No sé qué fuente ha utilizado esta reconocida periodista, pero los archivos oficiales franquistas revelan que fueron un mínimo de entre 7.000 y 9.000 los presos republicanos que participaron en la construcción del monumento y que todos ellos sufrían un régimen de trabajos forzados. Aunque la presidenta de la APM dé a entender que estos hombres estaban casi de vacaciones en el Valle, los datos del organismo franquista competente, el Patronato Central para la Redención de Penas por el Trabajo, dicen otra cosa: 8 de cada 10 presos esclavos que excavaron la montaña para construir la gruta resultaron heridos, de distinta consideración, en algún tipo de accidente; en todo el Valle, al menos 14 prisioneros murieron durante los trabajos y varios miles arrastraron secuelas el resto de su vida (especialmente lesiones provocadas por el esfuerzo físico y la escasa alimentación, así como dolencias pulmonares generadas por el polvo de granito que tuvieron que tragarse).

Quizás más sangrante sea aún que Prego defienda el supuesto espíritu de reconciliación del monumento porque, argumenta, se enterró en él a víctimas de los dos bandos: “Ahora mismo la Basílica cobija en la cripta los restos identificados de alrededor de 35.000 caídos en el frente y en las retaguardias, la mayoría de los cuales, me aseguró el anterior abad de la Basílica, Anselmo Navarrete, pertenece al bando republicano”, decía en su artículo. Ya sabemos cuál es la fuente de la presidenta de la APM. Si hubiera contrastado esa monacal versión, se habría percatado de que la práctica totalidad de esos muertos republicanos fueron llevados allí no solo sin el consentimiento, también sin el conocimiento de sus familiares. En otras palabras, les mataron a sus seres queridos y les robaron sus restos para enterrarlos junto a sus verdugos. Todo un gesto de reconciliación.

Ojalá el artículo de Prego y esta decisión del Supremo fueran excepciones o meras anécdotas. El problema es que se suman a otros graves hechos que ponen en duda la calidad de nuestro sistema democrático. Este lunes, el que fuera fiscal de Anticorrupción Carlos Jiménez Villarejo afirmaba en El Intermedio que “en ocasiones parece que estemos viviendo un Ministerio Fiscal que tiene cierto parentesco con lo que fue el Ministerio Fiscal en la dictadura”. Se refería Villarejo al cese de los fiscales que investigaban a cargos del PP acusados de corrupción y al nombramiento de un Fiscal General del Estado que acusó, en su día, a Baltasar Garzón de protagonizar “un acto subversivo” por haber pretendido juzgar los crímenes del franquismo.

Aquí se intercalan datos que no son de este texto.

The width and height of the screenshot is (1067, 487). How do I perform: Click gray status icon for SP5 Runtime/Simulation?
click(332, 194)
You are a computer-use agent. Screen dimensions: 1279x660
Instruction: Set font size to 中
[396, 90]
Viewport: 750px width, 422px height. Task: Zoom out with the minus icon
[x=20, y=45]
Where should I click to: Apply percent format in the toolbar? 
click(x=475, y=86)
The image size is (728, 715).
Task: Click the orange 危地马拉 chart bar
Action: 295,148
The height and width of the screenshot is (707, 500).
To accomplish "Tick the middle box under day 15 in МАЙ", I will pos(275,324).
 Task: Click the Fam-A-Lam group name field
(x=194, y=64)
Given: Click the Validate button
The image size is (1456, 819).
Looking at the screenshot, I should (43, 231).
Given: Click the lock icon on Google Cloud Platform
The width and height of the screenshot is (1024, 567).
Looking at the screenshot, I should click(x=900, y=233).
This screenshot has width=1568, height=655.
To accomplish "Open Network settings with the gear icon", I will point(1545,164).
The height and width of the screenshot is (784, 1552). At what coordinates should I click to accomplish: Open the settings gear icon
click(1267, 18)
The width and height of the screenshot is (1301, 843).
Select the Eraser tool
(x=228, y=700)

La denuncia de Villarejo coincidía, además, en el día en que la familia Franco volvía a impedir las visitas turísticas al Pazo de Meirás. El palacete, que fue robado a los Pardo Bazán durante la guerra, sufragado forzosamente por los vecinos de la zona y regalado al dictador, sigue siendo hoy propiedad de sus descendientes. Unos descendientes que no solo no lo devuelven a sus legítimos dueños, sino que se pasan por el forro las leyes democráticas que les obligan, al menos, a abrirlo unos pocos días al público. Todo muy revelador.

No me queda espacio suficiente para recordar otras derivas totalitarias que sufrimos en estos días de leyes mordaza, ladrones de guante blanco mimados por la Justicia, titiriteros encarcelados, corruptos que gozan de trato de favor en las prisiones… Quizás todo venga de lo mismo y, por ello y sin quererlo, la clave de lo que ocurre nos la dé la propia Victoria Prego en el arranque de su polémico artículo: “El Valle de los Caídos es inseparable de la figura de Francisco Franco y, aunque se exhumen sus restos y se trasladen al cementerio de El Pardo, donde está enterrada su mujer, siempre conservará su huella”. Así es, durante 40 años de democracia se ha demostrado que no se acaba con la huella de Franco con medias tintas. La única lejía democrática eficaz es la que emplearon en Alemania con el nazismo o en Italia con el fascismo: destruyamos todas y cada una de las huellas físicas, políticas y jurídicas del franquismo; y sí, saquemos a Franco de su tumba un minuto antes de reducir a escombros el maldito Valle de los Caídos.